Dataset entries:
[Start of Attachment]

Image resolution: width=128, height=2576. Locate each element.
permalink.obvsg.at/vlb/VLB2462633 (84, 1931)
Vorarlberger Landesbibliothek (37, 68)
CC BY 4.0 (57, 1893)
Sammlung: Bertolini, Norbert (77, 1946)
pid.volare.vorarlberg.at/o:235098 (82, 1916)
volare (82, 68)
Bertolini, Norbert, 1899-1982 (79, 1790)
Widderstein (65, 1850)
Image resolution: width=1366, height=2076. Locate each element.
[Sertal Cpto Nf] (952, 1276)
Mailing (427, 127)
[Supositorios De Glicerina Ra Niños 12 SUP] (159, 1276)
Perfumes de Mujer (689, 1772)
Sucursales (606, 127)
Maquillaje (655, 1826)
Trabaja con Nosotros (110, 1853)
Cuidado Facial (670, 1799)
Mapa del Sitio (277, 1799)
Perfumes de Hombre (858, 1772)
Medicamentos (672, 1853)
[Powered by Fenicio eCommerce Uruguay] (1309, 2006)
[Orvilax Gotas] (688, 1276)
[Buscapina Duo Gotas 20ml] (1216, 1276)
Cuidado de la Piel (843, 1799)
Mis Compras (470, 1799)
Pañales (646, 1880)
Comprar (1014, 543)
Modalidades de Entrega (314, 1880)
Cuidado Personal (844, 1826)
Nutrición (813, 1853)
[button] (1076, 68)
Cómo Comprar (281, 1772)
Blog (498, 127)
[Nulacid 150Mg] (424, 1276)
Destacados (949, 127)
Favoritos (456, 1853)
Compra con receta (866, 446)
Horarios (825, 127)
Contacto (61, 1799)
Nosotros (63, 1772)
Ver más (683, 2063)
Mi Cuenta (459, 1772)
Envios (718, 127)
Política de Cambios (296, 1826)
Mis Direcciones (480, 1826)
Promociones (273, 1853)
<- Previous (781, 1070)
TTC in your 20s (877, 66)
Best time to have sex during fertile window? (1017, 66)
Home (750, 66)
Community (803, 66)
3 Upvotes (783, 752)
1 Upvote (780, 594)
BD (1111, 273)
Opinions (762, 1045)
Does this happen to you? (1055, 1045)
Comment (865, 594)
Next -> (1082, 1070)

[End of Attachment]

**WORK TASK:** Print again the lines of the entries above that fall between the line holding "Perfumes de Mujer (689, 1772)" and the line holding "Blog (498, 127)", inclusive, exactly as they stand.

**RESULT OF THE TASK:**
Perfumes de Mujer (689, 1772)
Sucursales (606, 127)
Maquillaje (655, 1826)
Trabaja con Nosotros (110, 1853)
Cuidado Facial (670, 1799)
Mapa del Sitio (277, 1799)
Perfumes de Hombre (858, 1772)
Medicamentos (672, 1853)
[Powered by Fenicio eCommerce Uruguay] (1309, 2006)
[Orvilax Gotas] (688, 1276)
[Buscapina Duo Gotas 20ml] (1216, 1276)
Cuidado de la Piel (843, 1799)
Mis Compras (470, 1799)
Pañales (646, 1880)
Comprar (1014, 543)
Modalidades de Entrega (314, 1880)
Cuidado Personal (844, 1826)
Nutrición (813, 1853)
[button] (1076, 68)
Cómo Comprar (281, 1772)
Blog (498, 127)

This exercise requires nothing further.